**Written exercise**
Count the lines in the rows below that contain the string "computer", matching case exactly, and reply with that number alone.

**Input for this task**
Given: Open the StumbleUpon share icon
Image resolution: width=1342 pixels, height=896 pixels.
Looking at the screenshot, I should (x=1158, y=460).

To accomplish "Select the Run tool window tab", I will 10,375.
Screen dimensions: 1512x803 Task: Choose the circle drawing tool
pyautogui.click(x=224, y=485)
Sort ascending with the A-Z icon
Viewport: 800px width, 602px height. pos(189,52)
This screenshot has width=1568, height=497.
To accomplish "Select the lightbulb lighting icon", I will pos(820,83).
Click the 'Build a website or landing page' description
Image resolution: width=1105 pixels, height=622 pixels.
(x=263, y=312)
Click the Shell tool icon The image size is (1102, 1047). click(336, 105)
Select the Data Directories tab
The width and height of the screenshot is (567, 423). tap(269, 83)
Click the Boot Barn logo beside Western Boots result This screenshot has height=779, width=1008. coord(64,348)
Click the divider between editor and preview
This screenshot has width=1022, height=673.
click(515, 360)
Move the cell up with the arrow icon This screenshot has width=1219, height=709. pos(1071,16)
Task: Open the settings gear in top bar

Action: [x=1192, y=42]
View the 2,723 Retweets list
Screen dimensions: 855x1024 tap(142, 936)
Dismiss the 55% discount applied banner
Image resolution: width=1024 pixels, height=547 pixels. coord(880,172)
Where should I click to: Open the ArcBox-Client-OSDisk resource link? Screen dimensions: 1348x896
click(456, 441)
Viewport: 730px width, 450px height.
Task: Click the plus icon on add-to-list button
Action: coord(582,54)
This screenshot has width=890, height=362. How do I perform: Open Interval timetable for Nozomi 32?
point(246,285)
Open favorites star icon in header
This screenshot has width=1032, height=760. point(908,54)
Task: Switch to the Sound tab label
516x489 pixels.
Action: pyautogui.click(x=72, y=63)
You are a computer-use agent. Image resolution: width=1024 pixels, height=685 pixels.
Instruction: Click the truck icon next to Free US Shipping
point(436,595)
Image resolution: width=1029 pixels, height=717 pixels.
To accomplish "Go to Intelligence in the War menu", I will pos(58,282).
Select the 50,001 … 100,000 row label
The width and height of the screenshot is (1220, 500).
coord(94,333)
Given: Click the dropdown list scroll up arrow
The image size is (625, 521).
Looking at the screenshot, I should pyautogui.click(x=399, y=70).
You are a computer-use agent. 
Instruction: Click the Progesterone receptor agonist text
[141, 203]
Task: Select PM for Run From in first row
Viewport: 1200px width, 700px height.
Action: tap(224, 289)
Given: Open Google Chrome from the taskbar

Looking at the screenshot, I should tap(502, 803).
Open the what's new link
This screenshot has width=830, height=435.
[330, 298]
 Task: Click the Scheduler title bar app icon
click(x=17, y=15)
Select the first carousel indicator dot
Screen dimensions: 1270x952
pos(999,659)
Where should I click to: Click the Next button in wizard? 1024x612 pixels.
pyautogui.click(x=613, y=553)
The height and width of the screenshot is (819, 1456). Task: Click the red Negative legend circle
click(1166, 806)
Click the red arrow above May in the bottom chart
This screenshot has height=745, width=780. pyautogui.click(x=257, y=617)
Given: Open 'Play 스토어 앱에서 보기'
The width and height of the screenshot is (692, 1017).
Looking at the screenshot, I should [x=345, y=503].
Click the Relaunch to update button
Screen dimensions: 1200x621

**Solution to this task**
2